[Task goal]:
Can you reproduce everything from the line containing "Click the plugins settings gear icon" down to the end of the records, substituting "Change" for "Switch" and leaving all else unchanged?

[The data]:
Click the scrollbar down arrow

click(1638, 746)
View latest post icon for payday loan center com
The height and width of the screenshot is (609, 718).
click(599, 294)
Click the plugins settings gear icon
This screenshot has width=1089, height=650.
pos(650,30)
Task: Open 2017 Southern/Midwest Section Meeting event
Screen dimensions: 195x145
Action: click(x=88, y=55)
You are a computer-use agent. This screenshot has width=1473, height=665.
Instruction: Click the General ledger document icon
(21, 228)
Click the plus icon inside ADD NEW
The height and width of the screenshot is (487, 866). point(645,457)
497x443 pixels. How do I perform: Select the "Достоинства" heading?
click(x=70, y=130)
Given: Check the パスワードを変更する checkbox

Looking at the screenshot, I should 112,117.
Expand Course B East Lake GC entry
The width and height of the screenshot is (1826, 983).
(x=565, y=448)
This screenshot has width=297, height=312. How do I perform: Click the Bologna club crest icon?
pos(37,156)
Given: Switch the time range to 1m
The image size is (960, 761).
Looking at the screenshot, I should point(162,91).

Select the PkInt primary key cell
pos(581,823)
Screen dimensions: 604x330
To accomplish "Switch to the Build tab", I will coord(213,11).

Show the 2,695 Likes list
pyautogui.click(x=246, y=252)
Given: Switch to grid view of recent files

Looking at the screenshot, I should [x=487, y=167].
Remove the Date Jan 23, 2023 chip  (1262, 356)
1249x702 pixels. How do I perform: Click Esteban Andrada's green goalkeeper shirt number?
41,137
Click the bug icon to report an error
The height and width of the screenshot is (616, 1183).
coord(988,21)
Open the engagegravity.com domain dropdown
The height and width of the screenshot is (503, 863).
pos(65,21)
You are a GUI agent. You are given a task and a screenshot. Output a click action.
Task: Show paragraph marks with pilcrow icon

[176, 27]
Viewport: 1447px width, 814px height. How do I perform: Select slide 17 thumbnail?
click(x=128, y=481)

[Finished exercise]:
Click the plugins settings gear icon
This screenshot has width=1089, height=650.
pos(650,30)
Task: Open 2017 Southern/Midwest Section Meeting event
Screen dimensions: 195x145
Action: click(x=88, y=55)
You are a computer-use agent. This screenshot has width=1473, height=665.
Instruction: Click the General ledger document icon
(21, 228)
Click the plus icon inside ADD NEW
The height and width of the screenshot is (487, 866). point(645,457)
497x443 pixels. How do I perform: Select the "Достоинства" heading?
click(x=70, y=130)
Given: Check the パスワードを変更する checkbox

Looking at the screenshot, I should 112,117.
Expand Course B East Lake GC entry
The width and height of the screenshot is (1826, 983).
(x=565, y=448)
This screenshot has width=297, height=312. How do I perform: Click the Bologna club crest icon?
pos(37,156)
Given: Change the time range to 1m
The image size is (960, 761).
Looking at the screenshot, I should point(162,91).

Select the PkInt primary key cell
pos(581,823)
Screen dimensions: 604x330
To accomplish "Change to the Build tab", I will coord(213,11).

Show the 2,695 Likes list
pyautogui.click(x=246, y=252)
Given: Change to grid view of recent files

Looking at the screenshot, I should [x=487, y=167].
Remove the Date Jan 23, 2023 chip  (1262, 356)
1249x702 pixels. How do I perform: Click Esteban Andrada's green goalkeeper shirt number?
41,137
Click the bug icon to report an error
The height and width of the screenshot is (616, 1183).
coord(988,21)
Open the engagegravity.com domain dropdown
The height and width of the screenshot is (503, 863).
pos(65,21)
You are a GUI agent. You are given a task and a screenshot. Output a click action.
Task: Show paragraph marks with pilcrow icon

[176, 27]
Viewport: 1447px width, 814px height. How do I perform: Select slide 17 thumbnail?
click(x=128, y=481)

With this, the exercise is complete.